OTORITAS ekonomi Indonesia saat ini terus berusaha menggambarkan perekonomian nasional telah mengalami perbaikan signifikan setelah terdampak pandemi. Bahkan terkesan mengklaim sudah terjadi pemulihan.
Namun, jika dicermati berbagai indikator ekonomi yang utama, kondisi tahun 2021 masih jauh untuk dinilai pulih. Bahkan, masih sangat sulit pulih pada tahun 2022.
Untuk dinilai telah pulih memang bisa dipakai ukuran kondisi tahun 2019 atau tahun sebelum pandemi. Sebenarnya akan lebih tepat jika diukur dengan “kondisi hipotetis” seandainya tidak ada pendemi. Ukuran kedua ini memperhitungkan kesempatan yang hilang (opportunity loss) akibat pandemi.
Sebagai contoh indikator pertama adalah pertumbuhan ekonomi. Pandemi mengakibatkan kontraksi atau tumbuh minus 2,07% pada tahun 2020, dan hanya tumbuh sekitar 3,80% pada tahun 2021. Sebelum pandemi, selama periode pemerintahan Jokowi (2015-2019) rata-rata sebesar 5,03%. Sedangkan pada era pemerintahan SBY (2005-2014) mencapai 5,72%.
Berdasar besaran angka pertumbuhan saja, tahun 2021 masih belum kembali pada lintasannya yang di kisaran 5%. Pemerintah dalam APBN tahun 2022 pun hanya menargetkan tumbuh sebesar 5,2%.
Jika target pertumbuhan ekonomi tahun 2022 tercapai sebenarnya belum bisa dikatakan pulih dalam aspek ini. Pertumbuhan ekonomi dimaksud merupakan perbandingan nilai produksi riil tahun 2022 dibanding tahun 2021. Padahal, dengan kontraksi pada 2020 dilanjutkan tumbuh rendah pada 2021, maka basis data perhitungannya sudah rendah (low baseline effect).
Produksi riil atau Produk Domestik Bruto (PDB) menurut harga konstan mencerminkan banyaknya (nilai tambah) barang dan jasa yang diproduksi. Sebagai contoh, disebut kontraksi 2,07% karena PDB riil pada 2019 sebesar Rp10.949 triliun turun menjadi hanya Rp10.722 triliun pada 2020.
Jika berhasil tumbuh 3,80% pada 2021, maka PDB riilnya akan sebesar Rp11.129 triliun.
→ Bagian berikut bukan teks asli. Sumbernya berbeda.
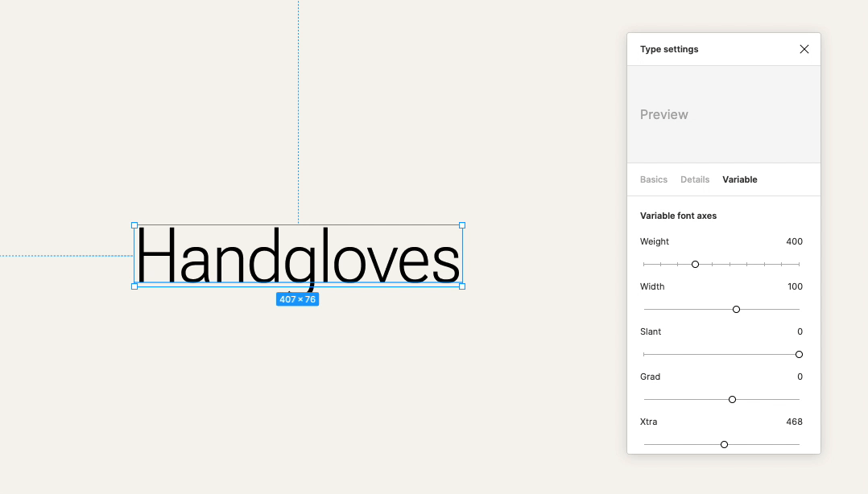Click the Weight value 400

tap(794, 241)
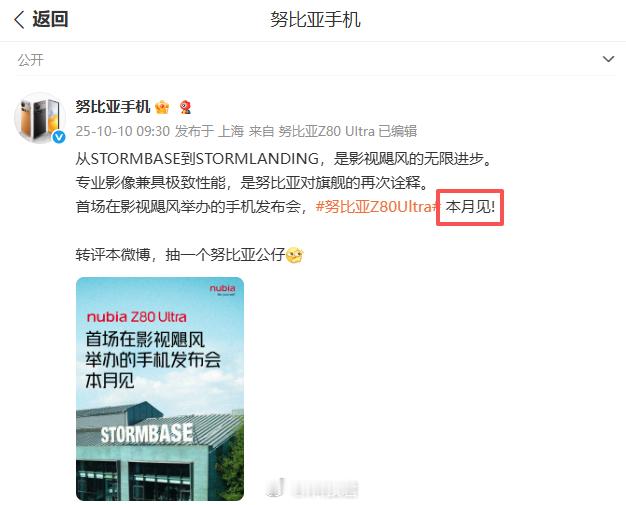Viewport: 626px width, 505px height.
Task: Click the highlighted 本月见! text
Action: click(470, 207)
Target APBN tumbuh 5,2% pada 2022 bisa diartikan PDB riil sebesar Rp11.708 triliun.
Dalam hal PDB riil, untuk diklaim pulih seharusnya bukan mencapai nilai tahun 2019, melainkan memperhitungkan andai berlangsung pada lintasan pertumbuhan rata-ratanya. Sederhananya mengejar kehilangan nilai produksi barang dan jasa, akibat sempat kontraksi dan tumbuh di bawah lintasannya.
Dengan memakai rata-rata tumbuh 5% saja, maka perhitungan PDB riil yang “pulih” adalah sebagai berikut: Rp12.072 triliun (2021). Rp12.675 triliun (2022), Rp13.309 triliun (2023), Rp13.974 triliun (2024), dan Rp14.673 triliun (2025). Dengan kata lain, target APBN pada 2022 pun masih di bawah indikator PDB riil yang layak dinilai pulih.
Pemerintah membuat proyeksi pertumbuhan ekonomi sampai dengan 2025 berupa rentang as usual dan asumsi reform dalam Nota Keuangan dan RAPBN 2022. Proyeksi pertumbuhan ekonomi dari Pemerintah tersebut bisa diterjemahkan berupa nilai PDB riil. Ketika dibandingkan dengan andai tak ada pandemi tadi, proyeksi optimis yang berasumsi reformasi struktural pun masih belum pulih hingga tahun 2025.
Reformasi struktural dimaksud dijelaskan antara lain dengan narasi reformasi perpajakan, refocusing belanja negara, pelaksanaan UU cipta kerja, melanjutkan program prioritas nasional, dan lain-lain.
Akan tetapi, ketika ditetapkan sebagai APBN, asumsi atau target pertumbuhan ekonomi hanya sebesar 5,2%. Padahal dalam Nota Keuangan dan RAPBN masih disebut rentang 5,0 – 5,5%. Artinya, pemerintah dan DPR sepakat tidak memakai batas atas atau asumsi reformasi, melainkan sekitar titik tengahnya saja.